By adjusting the mixture of the plastic concrete, the latter can start to cure within a few minutes of being poured. By also adjusting the volume of plastic concrete being poured and maintaining a constant vibration to ensure that the plastic concrete is consolidated and air pockets are removed, it is possible to cast pipes over 6 metres in length without providing any support to either of the inner or outer tubes 10, 12. Support is not required because the head of liquid plastic concrete changes as the lower layers of the plastic concrete cure. This also means that the thickness of the inner and outer tubes 10, 12, can be reduced to save costs. When using a pipe as a jacking pipe, the length is not important, being restricted to the size of the shaft and the machine. However when a pipe is used for conventional open trench laying, longer pipe lengths are preferred, reducing the number of joints and speeding up installation. The time to lay any length of pipe is basically the same, and as the weakest point of any pipe is the joint, the more joints there are, the more there are potential problems.

It is also possible for a pigment to be added to one or both of the inner and outer tubes 10, 12. The pipes produced can be colour coded so that, for example, pipes for potable water are coloured blue, pipes for sewage are coloured black, and pipes for effluent are coloured green. In effect, this would enable pipes to be coloured to conform to the international pipe identification standards.

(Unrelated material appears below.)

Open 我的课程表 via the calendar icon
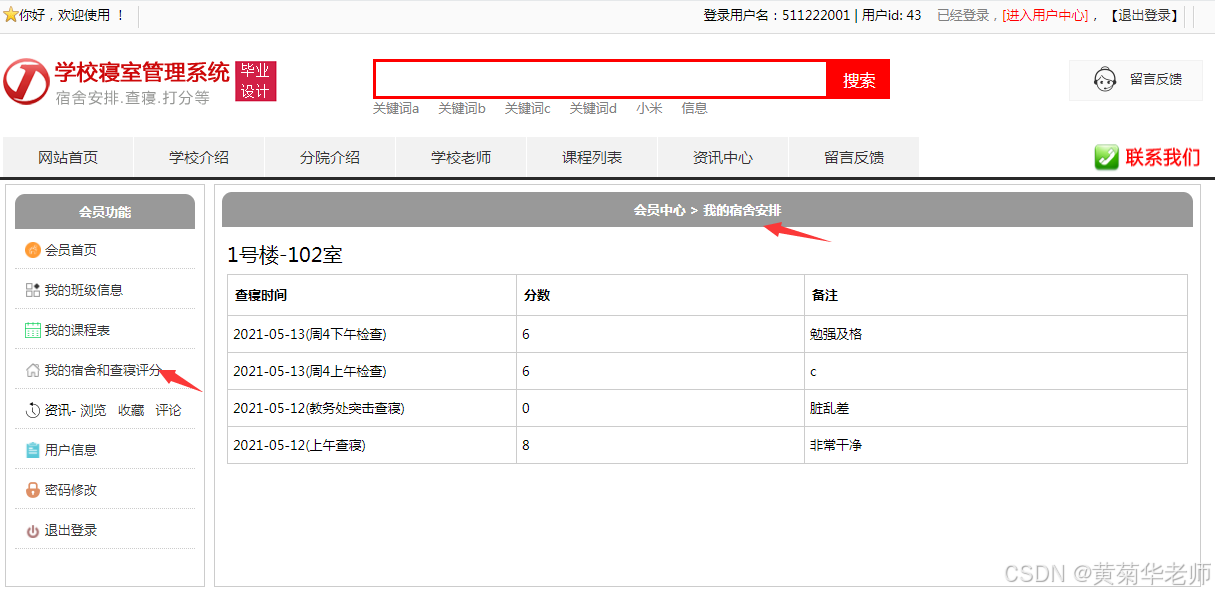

Pipes can be produced by the method described herein to meet the following standards, namely: ASTM D3262 fibreglass (glass-fibre-reinforced- . thermosetting-resin) sewer pipes; ASTM D3754 fibreglass (glass-fibre- reinforced-thermosetting-resin) sewer and industrial pipes; ASTM D3317 fibreglass (glass-fibre-reinforced-thermosetting-resin) pressure pipes. These standards were introduced for pipes produced by spinning. However, pipes produced by the above described method have high strength but are produced at reduced cost.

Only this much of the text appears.